Majority considered the contract as a whole to see if any benefits which might accrue to Tonelli outweighed the effect of its onerous clauses, looking at:
- Circumstances surrounding signing of the contract;
- Relative positions of the parties (Whose interests should best be protected?);
- Advantages versus disadvantages to Tonelli at time of signing.
Re 1) and 2) - Since the contract was not freely negotiated (Tonelli had no realistic alternative but to sign) and positions of the parties were so unequal, the court should be careful to protect the weaker party, especially when he was an infant at time of signing. Also the arbitrary cancellation of the first contract showed no respect by Marlboro for mutual rights and obligations.
Re 3) -From an economic standpoint, section 5 of the contract was clearly disadvantageous, considering the short average earning period for professional players. Court of Appeal differed from Trial J. on the definition of "benefit." Trial J thought only economic benefit should be taken into account. C.A considered that more than mere economic advantages and disadvantages were of importance. Disadvantages could be measured in terms of both money and time. (That is, the unnecessary extension of Tonelli's amateur status.)
Section 4 was to his benefit re training etc. but by 1974, Tonelli's skill was such that he did not need a further 4 years to prepare for pro hockey. Instead of promoting his career, the contract hindered it.
The contract was principally used to advance the interest of Marlboro and not for the benefit of Tonelli.
Zuber J. believed that the test should be whether a prudent, well-informed parent would approve the contract. Here he would. The contract was beneficial since it provided the only way to a professional career. $64,000 was not onerous considering Tonelli's total earnings.
Conclusion (could be framed as "ratio")
Beneficial, in the context of a contract with an infant, is not restricted to a monetary benefit but can encompass other factors such as time and inequality of bargaining power when weighing advantages against disadvantages.
If a contract of service made with an infant is not of benefit to that infant at the time it is made, it is not enforceable when it is repudiated as soon as the infant reaches majority
Your Case Brief
Please write a case brief of the BC Court of Appeal's Rushak v. Henneken judgment using the IRAC method. Provide the name of the case and the case citation. Then provide the procedural history of the case. As your next heading, please use the title Facts, and include under it the answers to James C. Raymond's questions:
- WDWTW: who did what to whom? Or WAAW: who is arguing about what?
Then continue in the usual format using the IRAC headings as follows:
- Issue: identify the issue raised by the client's case
- Rule: identify the rule of law that governs the issue
- Analysis or application: explain how the rule of law applies to the issue
- Conclusion: answer the question originally asked in the issue
This assignment, as mentioned earlier, is due in week 9, and is worth 15% of your total mark for this course.

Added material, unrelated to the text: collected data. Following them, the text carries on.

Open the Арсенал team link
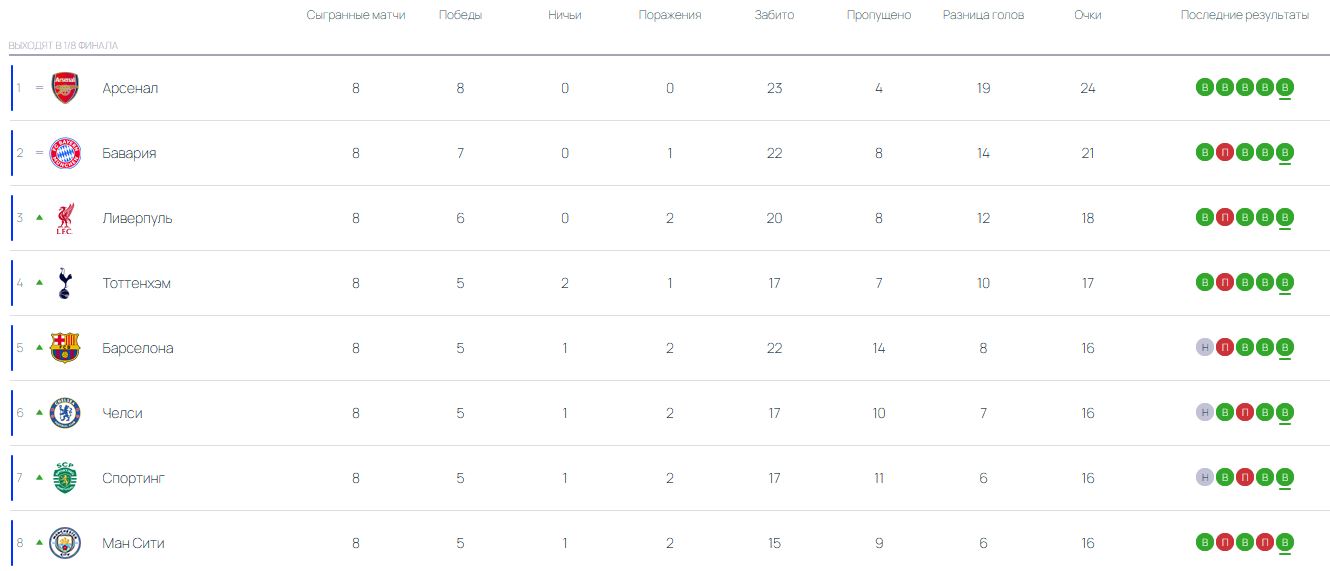 pos(130,88)
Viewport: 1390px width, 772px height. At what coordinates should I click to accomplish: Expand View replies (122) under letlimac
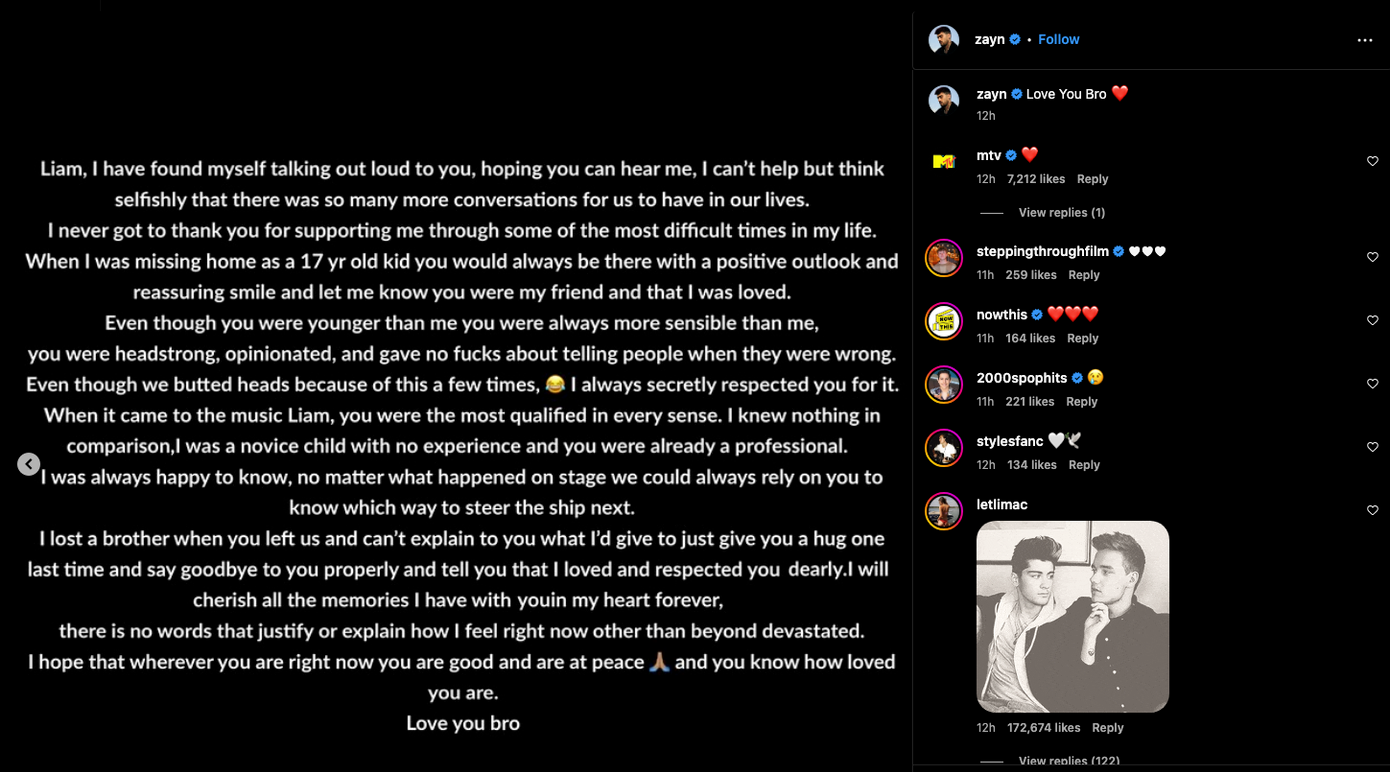tap(1068, 761)
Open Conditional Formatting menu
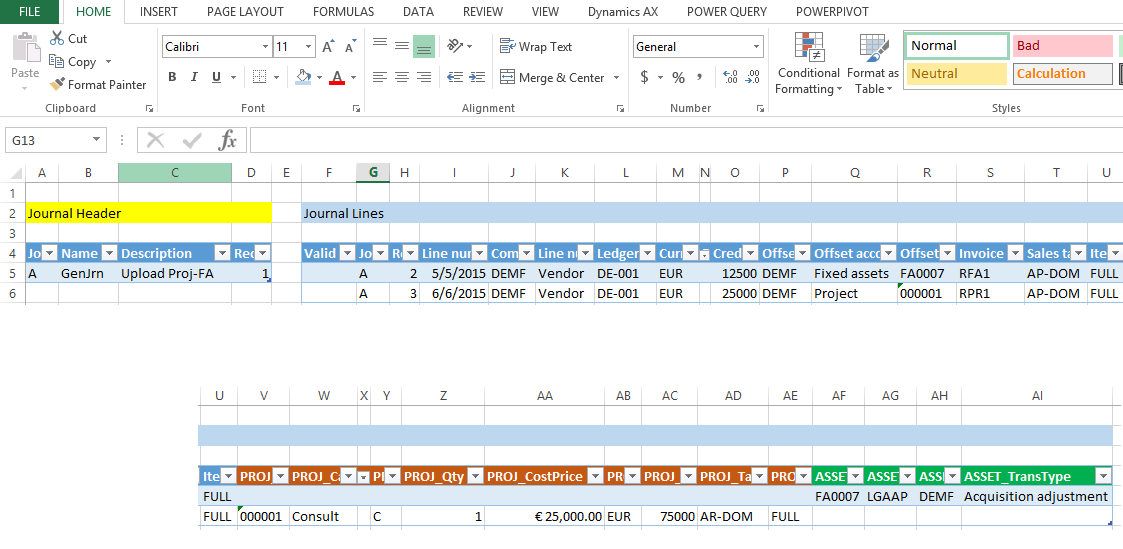The height and width of the screenshot is (549, 1123). tap(808, 65)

- Unit 7, End of Unit: This is a practice exercise. Please control/click on the link for the British Columbia Court of Appeals database (http://www.courts.gov.bc.ca/search_judgments.aspx#SearchTitle). As you have done before, please locate the Arens v. MSA Ford Sales Ltd. case. Recall that in Unit 6 you isolated the issue(s) of the case. Now, in preparation for actually writing your case brief, please re-read the case as Professor Wendell advises, keeping in mind that you will now be requested to complete the following tasks:
- Identify the legal rule that governs the issue(s), and
- Conduct an analysis or application of how the legal rule applies to the issue(s).

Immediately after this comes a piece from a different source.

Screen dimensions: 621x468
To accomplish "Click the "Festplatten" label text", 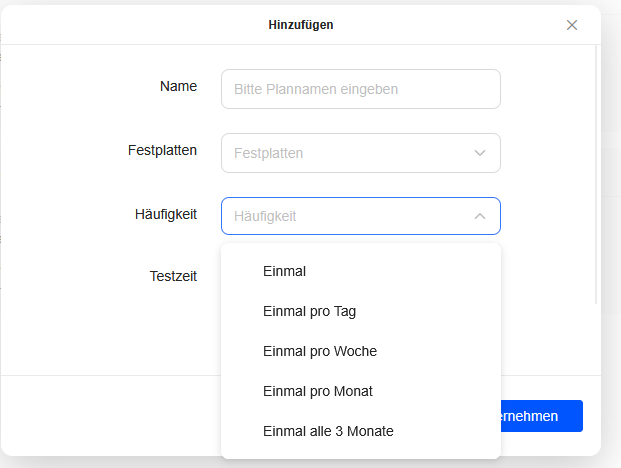I will click(162, 150).
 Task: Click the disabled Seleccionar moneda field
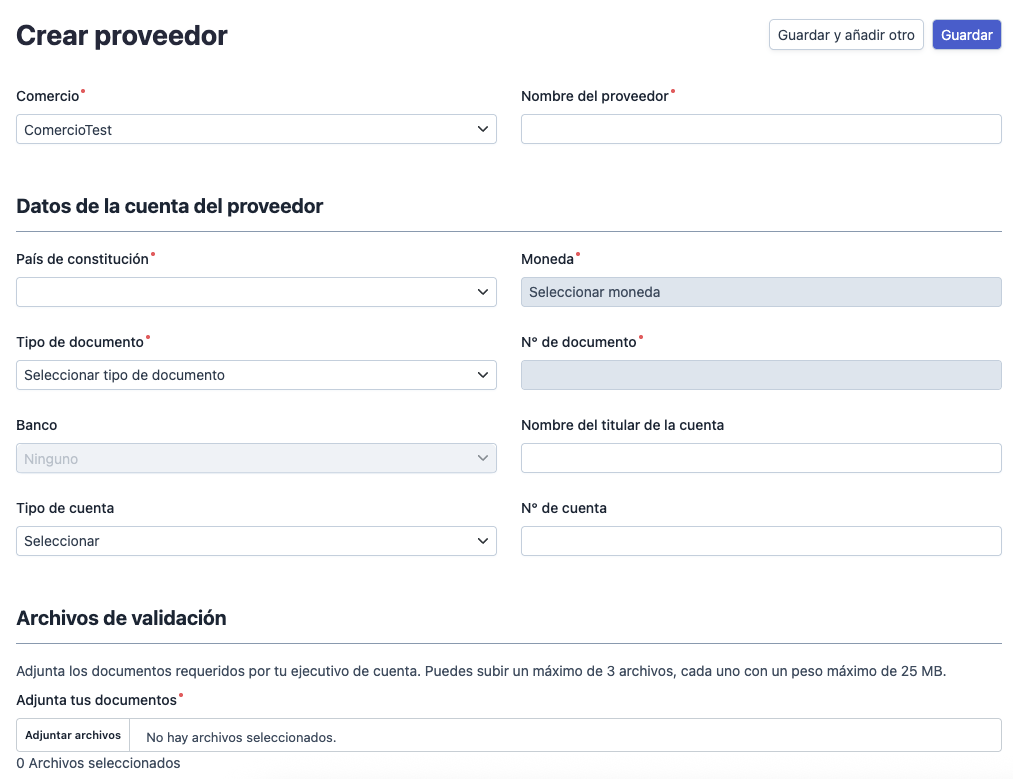click(x=760, y=291)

- Unit 9, End of Unit: Please control/click on the link for the British Columbia Court of Appeals and Supreme Court database (http://www.courts.gov.bc.ca/search_judgments.aspx#SearchTitle). Following the search method you have used before, please locate theRushak v. Henneken case. It is now time for you to create the case brief that you will submit to your instructor. Please follow the headings in the sample case brief as you prepare your own case brief.